_EXERCISE OBJECTIVE:_ Pull out the data verbatim, starting at the line that contains "Task: Sort by Volume (24h) column header" and ending after the line that contains "Action: point(417,15)". Leave the pictures out of your answer.

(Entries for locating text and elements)
──────────
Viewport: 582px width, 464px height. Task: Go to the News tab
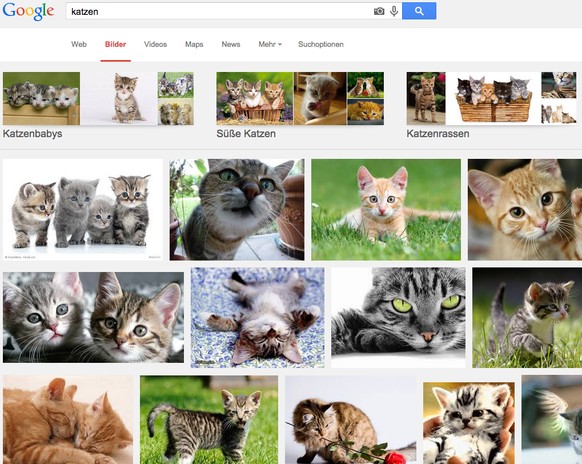coord(231,44)
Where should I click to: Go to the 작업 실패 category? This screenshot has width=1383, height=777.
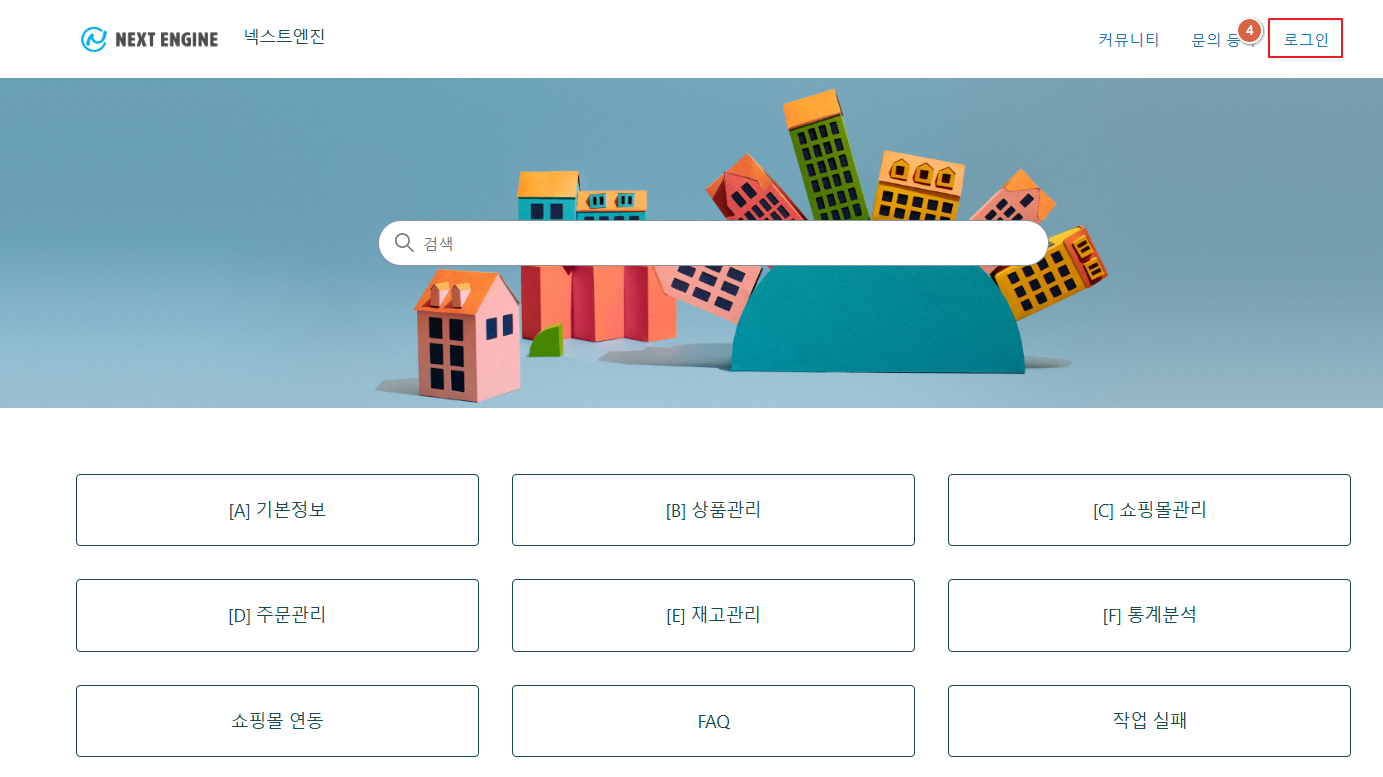pyautogui.click(x=1149, y=720)
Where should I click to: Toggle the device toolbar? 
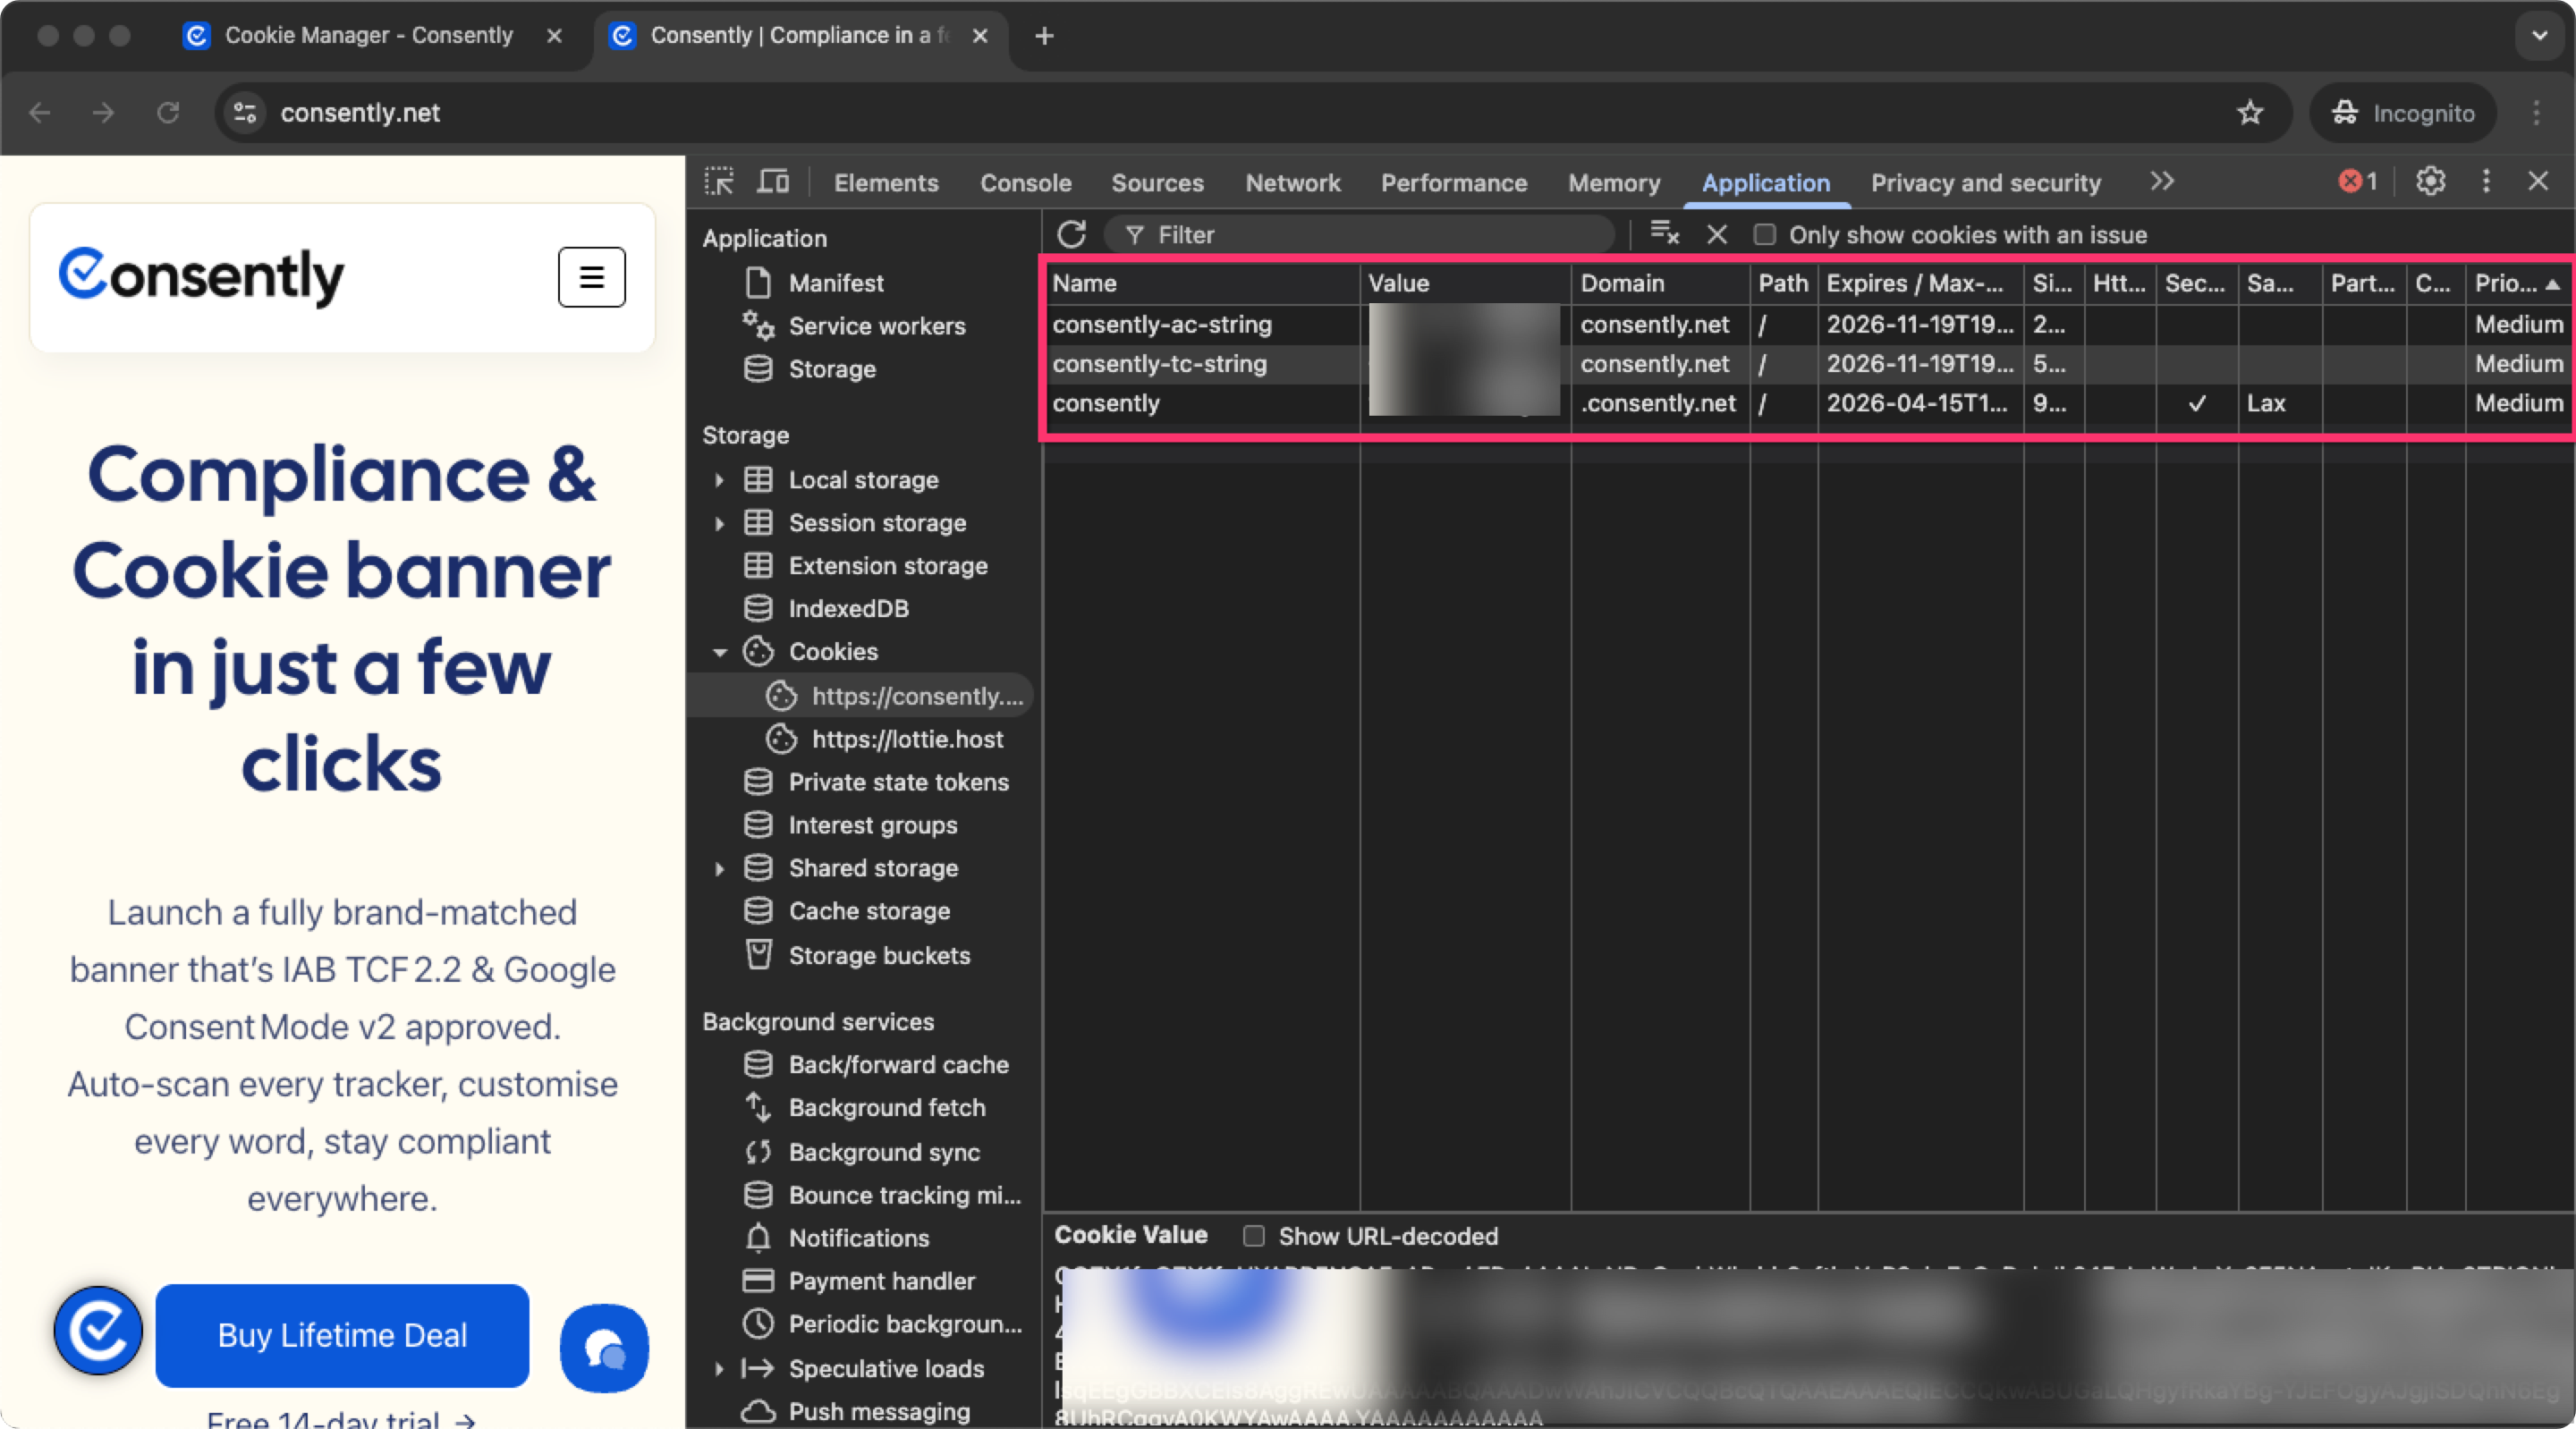[772, 182]
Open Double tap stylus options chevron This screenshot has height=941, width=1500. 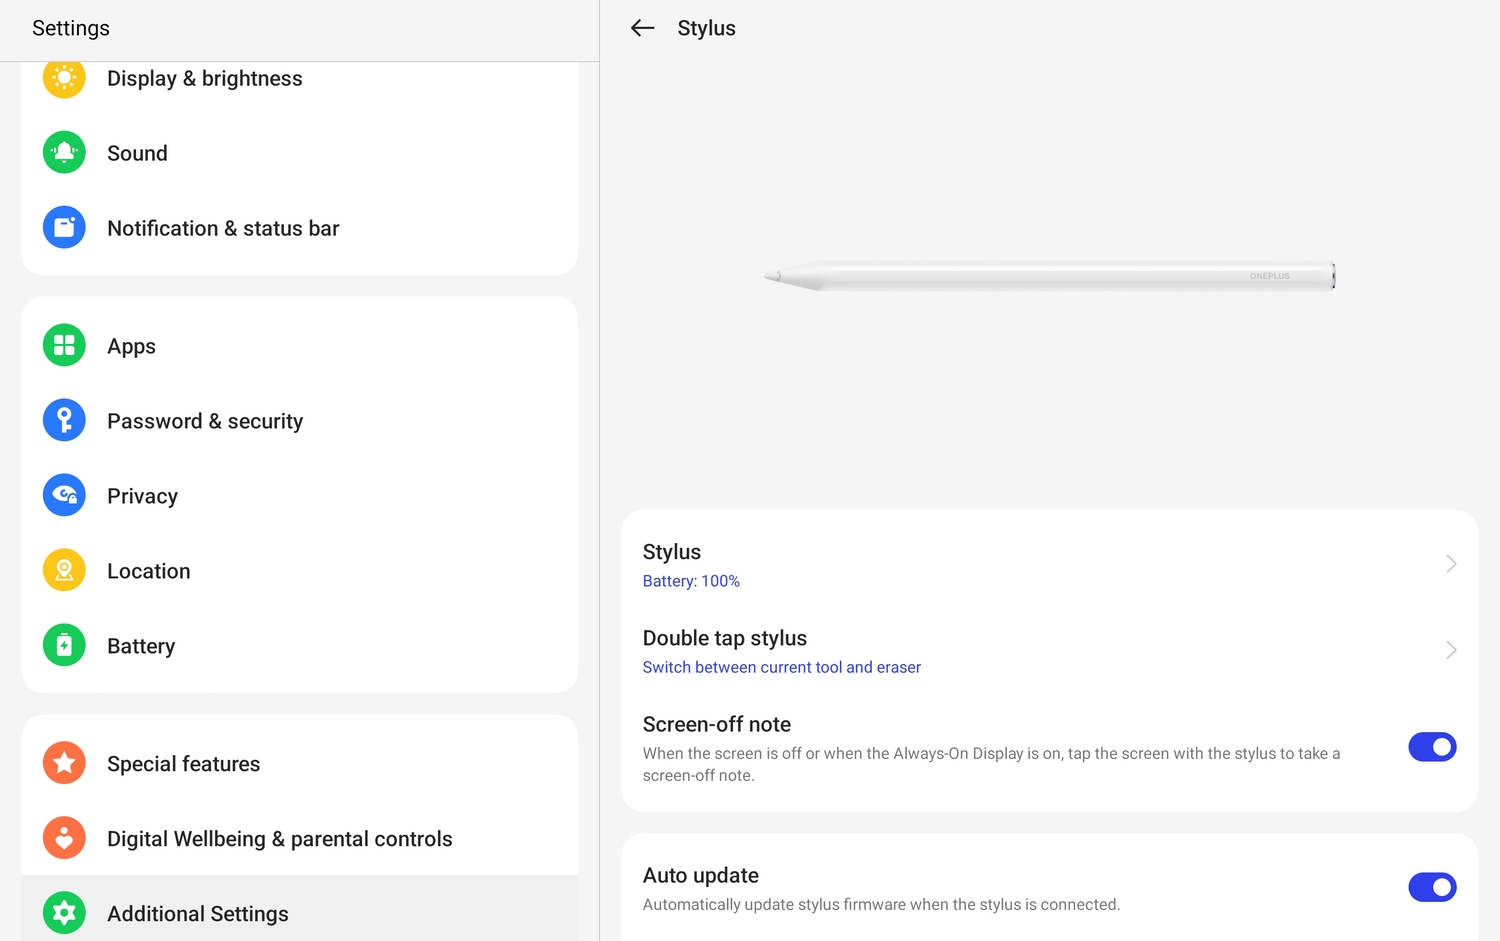point(1451,650)
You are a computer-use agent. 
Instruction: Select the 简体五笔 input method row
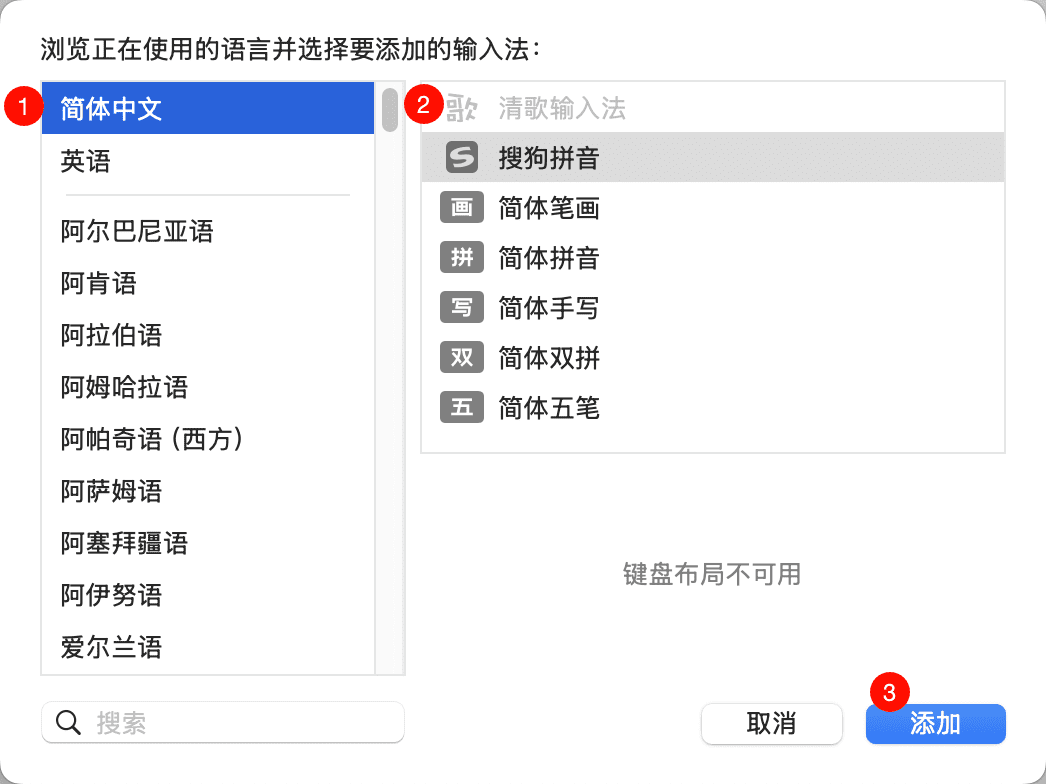pos(712,408)
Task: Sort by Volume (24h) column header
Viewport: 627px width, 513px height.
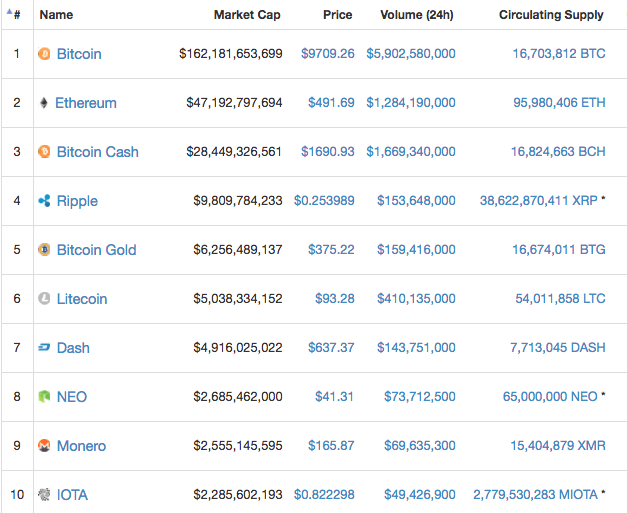Action: point(417,15)
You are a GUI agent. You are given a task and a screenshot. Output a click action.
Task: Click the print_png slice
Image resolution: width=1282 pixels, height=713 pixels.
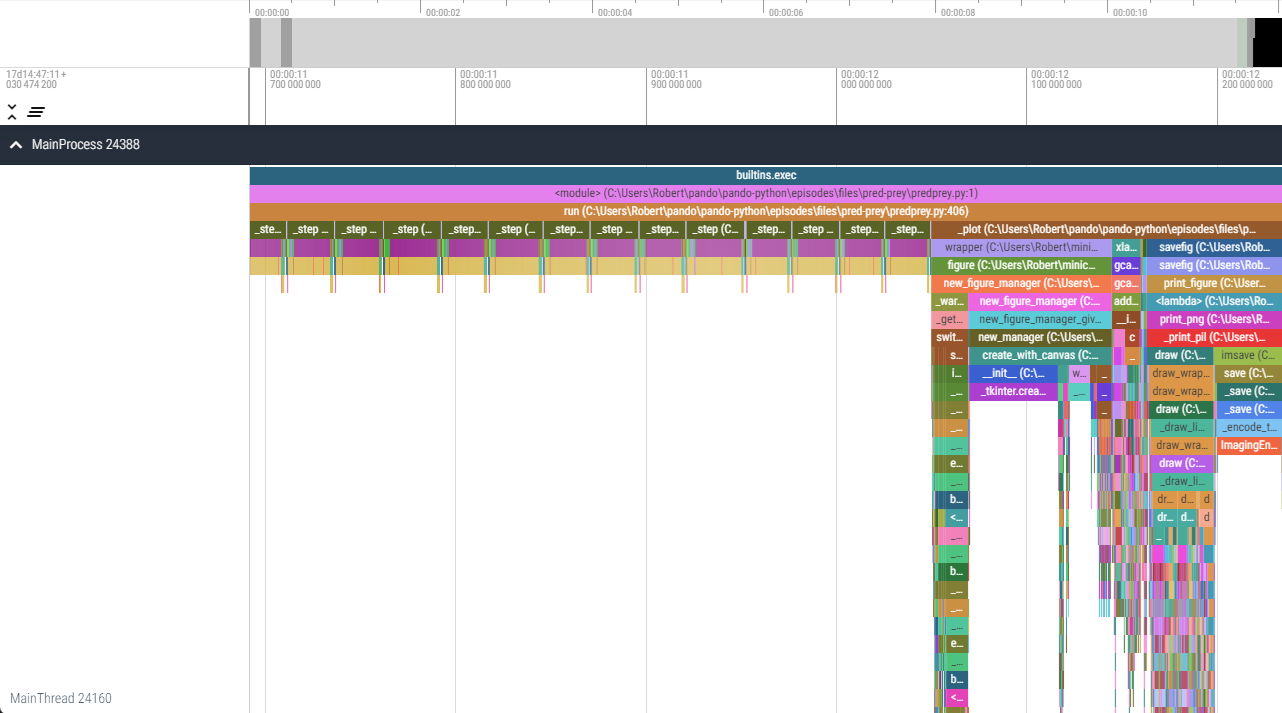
──────────
_SOLVED EXERCISE:_
Task: Sort by Volume (24h) column header
Viewport: 627px width, 513px height.
Action: point(417,15)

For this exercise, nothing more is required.